The man doesn't just like the decrepid things, he's downright evangelical about them. Avocado is his answer for everything.
"Eat an avacado, they have B vitamins!"
"I have a leg cramp."
"Eat an avacado, they have potassium!"
"I'm going to throw something at you."
"Eat an avacado, they have large pits!"
Maybe it's the lithium content, I don't know. Nothing can taste that good.
No, of course I haven't tried to eat one! I know everything I need to know about avocados just from watching him eat them. He calls them "nature's perfect food". I call them "god's earliest experiment in the art of baby *poo manufacture." The other day a glob of avocado gut slid off his spoon and splatted on the floor. The wet smacking noise and soft spread of the gushy green goo was completely consistent with my theory.
The persecution rests.
It would be one thing if it were simply a matter of conflicting tastes, but it's become something bigger than that. It's become a source of endless amusement to him. At my expense.

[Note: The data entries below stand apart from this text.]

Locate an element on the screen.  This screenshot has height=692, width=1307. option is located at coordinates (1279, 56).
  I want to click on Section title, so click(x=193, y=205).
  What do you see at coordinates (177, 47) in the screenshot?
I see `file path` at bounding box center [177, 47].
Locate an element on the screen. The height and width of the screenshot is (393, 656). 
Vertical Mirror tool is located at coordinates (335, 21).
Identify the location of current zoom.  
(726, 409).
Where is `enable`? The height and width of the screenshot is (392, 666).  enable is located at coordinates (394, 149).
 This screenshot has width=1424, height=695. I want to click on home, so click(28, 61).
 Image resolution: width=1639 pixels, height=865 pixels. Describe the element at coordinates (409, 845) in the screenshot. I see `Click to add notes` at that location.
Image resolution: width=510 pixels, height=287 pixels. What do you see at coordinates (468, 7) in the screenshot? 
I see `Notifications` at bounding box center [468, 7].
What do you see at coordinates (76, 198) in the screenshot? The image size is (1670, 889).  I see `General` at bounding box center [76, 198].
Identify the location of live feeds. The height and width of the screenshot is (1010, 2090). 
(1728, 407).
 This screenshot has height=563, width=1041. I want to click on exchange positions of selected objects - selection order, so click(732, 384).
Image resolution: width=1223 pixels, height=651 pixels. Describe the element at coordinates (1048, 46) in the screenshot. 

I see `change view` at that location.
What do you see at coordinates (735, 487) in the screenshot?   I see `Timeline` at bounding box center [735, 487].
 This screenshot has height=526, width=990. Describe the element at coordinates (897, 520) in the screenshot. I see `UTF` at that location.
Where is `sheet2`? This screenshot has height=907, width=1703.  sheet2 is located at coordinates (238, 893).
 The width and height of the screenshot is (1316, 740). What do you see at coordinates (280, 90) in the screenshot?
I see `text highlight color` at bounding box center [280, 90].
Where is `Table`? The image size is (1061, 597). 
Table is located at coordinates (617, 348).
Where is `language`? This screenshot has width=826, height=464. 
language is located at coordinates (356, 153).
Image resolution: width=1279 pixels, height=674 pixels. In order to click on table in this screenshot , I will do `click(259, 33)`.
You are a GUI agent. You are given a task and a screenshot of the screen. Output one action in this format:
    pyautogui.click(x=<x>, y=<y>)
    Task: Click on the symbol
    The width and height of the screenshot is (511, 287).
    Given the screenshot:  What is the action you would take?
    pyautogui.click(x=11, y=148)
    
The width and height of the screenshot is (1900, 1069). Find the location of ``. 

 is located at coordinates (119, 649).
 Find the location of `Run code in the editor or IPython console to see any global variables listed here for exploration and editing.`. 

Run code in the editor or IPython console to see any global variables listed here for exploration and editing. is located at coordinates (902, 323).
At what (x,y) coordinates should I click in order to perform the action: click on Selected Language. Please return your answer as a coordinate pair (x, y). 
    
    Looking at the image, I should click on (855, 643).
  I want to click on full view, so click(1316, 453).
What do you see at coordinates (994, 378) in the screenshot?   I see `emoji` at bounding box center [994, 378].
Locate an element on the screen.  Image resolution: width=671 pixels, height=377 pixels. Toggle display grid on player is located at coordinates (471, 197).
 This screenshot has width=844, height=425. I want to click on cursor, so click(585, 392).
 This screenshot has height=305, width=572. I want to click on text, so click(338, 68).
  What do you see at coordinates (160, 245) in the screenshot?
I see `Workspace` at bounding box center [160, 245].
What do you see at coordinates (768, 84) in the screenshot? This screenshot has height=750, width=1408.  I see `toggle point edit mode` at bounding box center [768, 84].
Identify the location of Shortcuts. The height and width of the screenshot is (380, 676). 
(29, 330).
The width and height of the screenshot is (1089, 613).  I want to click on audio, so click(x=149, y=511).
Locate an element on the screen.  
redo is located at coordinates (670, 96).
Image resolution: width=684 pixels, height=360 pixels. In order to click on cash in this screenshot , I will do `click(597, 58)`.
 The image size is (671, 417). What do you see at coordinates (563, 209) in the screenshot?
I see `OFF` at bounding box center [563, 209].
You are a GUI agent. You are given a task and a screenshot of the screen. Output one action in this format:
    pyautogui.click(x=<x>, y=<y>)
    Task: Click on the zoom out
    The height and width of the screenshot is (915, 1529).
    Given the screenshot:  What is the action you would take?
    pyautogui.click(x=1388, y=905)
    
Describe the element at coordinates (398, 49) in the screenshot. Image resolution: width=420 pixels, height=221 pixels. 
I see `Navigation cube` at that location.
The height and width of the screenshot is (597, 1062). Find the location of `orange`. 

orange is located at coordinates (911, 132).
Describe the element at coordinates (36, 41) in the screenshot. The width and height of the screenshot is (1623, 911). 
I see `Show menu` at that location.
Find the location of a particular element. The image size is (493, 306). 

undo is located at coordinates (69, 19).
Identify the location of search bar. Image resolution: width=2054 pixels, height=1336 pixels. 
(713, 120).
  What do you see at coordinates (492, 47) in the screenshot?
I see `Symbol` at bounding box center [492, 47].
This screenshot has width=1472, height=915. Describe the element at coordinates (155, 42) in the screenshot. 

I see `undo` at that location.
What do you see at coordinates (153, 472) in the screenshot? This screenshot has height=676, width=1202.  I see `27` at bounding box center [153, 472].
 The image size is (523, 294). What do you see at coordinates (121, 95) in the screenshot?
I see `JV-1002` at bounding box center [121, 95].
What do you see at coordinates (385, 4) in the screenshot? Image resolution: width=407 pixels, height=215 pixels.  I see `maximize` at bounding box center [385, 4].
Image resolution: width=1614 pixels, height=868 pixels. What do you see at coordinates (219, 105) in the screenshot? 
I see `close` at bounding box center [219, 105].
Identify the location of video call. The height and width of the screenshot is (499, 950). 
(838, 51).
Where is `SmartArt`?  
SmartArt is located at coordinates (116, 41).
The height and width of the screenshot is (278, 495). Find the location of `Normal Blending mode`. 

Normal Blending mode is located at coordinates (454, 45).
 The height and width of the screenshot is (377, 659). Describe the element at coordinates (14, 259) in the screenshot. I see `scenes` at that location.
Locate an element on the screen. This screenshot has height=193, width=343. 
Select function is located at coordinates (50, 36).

He could just eat the things when I'm not around, you know.
He could refrain from pronouncing the word avocado with the same inflection that a seven year old uses to pronounce the word snot.
He's not about to do either of these things, though. I know this from the sadistic glint of glee that fills his eyes when he sees me turning the same shade of horror green as the evil filling his spoon.
I should just not allow them in the house. I should just make him eat them outside.
He genuinely does believe they're magic, cure-all balls of fabulousness that can help restore the most pulverized of immune systems, though. And he does have a horrible, horrible, horrible cold at the moment.
Okay fine. But I'm not buying them again. And he better not sneeze on me with a mouth full of that sin. Besides, it could be worse. He's taken to expressing a keen interest in trying durian which, according to Wikipedia, has a "strong and penetrating" odor that has been "described variously as almonds, rotten onions, turpentine and gym socks".
I think I might start keeping a suitcase packed on grocery day.
*Yes, I am aware that the latest few posts in this blog have included higher than normal levels of excretory references. I have no explanation for this. For the record, though, even if I did have an explanation you would not find it posted here. Why spoil the magic, am I right?